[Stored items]
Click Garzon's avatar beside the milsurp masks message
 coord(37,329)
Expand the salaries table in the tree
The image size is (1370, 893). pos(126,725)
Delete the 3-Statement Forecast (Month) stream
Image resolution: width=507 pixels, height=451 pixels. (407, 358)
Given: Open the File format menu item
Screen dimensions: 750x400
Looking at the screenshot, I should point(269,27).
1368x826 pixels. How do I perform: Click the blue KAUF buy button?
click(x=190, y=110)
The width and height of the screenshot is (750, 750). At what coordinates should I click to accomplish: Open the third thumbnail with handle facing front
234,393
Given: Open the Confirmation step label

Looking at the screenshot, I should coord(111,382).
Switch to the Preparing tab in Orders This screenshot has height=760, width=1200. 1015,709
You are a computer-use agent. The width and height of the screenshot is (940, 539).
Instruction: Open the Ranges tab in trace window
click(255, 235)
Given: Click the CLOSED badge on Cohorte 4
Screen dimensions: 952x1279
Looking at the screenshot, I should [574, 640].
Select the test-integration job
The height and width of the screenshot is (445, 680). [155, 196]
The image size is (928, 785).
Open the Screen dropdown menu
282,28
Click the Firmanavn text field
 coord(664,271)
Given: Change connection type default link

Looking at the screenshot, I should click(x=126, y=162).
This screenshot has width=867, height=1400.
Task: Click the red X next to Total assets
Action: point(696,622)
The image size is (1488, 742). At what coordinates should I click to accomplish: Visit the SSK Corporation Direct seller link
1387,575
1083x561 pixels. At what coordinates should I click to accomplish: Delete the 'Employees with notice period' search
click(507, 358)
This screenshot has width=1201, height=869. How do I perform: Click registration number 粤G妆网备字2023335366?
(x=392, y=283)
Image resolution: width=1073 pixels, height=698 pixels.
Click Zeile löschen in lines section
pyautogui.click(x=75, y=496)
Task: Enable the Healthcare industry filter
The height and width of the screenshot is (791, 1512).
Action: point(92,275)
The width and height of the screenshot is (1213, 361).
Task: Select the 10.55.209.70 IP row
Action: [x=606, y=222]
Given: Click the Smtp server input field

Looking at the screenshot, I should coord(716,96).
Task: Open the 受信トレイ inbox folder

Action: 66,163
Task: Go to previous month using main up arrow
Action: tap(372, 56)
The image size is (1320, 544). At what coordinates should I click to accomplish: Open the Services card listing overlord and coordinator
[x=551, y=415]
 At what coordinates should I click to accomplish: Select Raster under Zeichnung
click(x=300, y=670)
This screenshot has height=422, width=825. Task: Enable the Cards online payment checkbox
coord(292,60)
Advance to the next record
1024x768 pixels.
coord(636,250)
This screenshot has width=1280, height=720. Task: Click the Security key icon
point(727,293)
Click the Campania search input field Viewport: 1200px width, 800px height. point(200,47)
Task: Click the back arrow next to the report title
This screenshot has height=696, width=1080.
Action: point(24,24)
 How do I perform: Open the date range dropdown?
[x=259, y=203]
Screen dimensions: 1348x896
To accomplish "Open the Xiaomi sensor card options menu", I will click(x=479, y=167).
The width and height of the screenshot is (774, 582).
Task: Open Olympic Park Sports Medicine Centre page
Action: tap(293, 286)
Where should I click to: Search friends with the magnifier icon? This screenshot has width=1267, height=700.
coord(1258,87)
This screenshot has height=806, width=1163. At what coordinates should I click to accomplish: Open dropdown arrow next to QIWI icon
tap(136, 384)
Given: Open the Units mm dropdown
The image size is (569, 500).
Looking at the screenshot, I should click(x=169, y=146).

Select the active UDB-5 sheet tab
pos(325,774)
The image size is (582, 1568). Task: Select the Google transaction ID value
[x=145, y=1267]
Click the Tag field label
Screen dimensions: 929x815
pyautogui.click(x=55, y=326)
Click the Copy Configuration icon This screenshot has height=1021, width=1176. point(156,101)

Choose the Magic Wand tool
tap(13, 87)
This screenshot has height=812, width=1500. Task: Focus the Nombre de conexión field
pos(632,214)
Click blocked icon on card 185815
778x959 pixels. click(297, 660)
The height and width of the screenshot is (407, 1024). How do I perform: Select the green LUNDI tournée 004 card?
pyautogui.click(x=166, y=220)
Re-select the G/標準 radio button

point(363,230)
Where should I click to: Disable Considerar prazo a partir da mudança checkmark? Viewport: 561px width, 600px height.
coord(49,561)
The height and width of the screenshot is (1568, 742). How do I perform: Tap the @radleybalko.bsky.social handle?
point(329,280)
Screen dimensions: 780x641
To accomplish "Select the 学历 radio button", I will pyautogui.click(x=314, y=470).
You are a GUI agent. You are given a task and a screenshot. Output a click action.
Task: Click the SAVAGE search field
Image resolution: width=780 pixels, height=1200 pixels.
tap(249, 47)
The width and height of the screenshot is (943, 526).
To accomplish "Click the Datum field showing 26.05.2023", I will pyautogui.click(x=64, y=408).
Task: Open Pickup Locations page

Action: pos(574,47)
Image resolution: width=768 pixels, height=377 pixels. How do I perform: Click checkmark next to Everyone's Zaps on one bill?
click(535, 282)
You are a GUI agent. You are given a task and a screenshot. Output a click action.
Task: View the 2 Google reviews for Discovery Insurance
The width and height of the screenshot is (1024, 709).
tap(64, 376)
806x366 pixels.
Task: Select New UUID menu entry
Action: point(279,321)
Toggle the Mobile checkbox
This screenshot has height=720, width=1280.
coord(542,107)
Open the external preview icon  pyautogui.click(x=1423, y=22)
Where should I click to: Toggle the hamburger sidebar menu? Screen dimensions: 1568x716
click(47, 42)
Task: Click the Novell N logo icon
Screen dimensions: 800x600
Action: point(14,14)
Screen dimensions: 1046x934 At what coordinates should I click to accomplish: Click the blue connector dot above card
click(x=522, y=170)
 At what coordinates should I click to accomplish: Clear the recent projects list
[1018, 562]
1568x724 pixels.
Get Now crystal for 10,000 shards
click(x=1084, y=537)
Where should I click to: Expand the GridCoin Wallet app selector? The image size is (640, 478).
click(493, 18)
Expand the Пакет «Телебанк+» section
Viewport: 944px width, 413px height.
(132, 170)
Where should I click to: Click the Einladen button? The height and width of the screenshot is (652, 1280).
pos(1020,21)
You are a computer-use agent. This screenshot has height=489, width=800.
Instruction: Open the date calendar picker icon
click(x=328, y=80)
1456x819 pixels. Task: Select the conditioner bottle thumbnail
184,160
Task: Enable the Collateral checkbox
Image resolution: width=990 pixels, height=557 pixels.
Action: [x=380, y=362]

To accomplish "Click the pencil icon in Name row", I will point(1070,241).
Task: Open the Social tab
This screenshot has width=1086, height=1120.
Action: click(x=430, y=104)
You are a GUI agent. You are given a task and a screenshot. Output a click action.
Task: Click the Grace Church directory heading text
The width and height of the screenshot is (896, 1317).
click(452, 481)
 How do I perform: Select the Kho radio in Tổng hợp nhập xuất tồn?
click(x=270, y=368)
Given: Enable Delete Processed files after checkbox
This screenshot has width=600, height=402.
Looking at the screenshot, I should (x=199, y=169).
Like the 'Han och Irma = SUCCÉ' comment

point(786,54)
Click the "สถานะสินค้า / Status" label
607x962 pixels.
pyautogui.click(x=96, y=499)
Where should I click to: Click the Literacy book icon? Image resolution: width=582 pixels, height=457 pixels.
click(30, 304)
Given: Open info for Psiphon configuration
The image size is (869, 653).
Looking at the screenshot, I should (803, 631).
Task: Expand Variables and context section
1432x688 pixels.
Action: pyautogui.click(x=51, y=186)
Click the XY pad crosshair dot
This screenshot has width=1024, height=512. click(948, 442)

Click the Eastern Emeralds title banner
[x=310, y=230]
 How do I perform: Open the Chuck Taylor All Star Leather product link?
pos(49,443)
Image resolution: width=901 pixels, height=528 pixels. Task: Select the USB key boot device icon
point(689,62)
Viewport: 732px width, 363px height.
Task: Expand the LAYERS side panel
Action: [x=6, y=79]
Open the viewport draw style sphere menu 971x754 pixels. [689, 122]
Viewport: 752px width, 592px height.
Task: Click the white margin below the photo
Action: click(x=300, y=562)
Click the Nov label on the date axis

--- Task prompt ---
Reproduce each line of the records in which the string "computer" appears.

--- Response to the exercise ---
You are a computer-use agent. The width and height of the screenshot is (940, 539).
You are a computer-use agent. This screenshot has height=489, width=800.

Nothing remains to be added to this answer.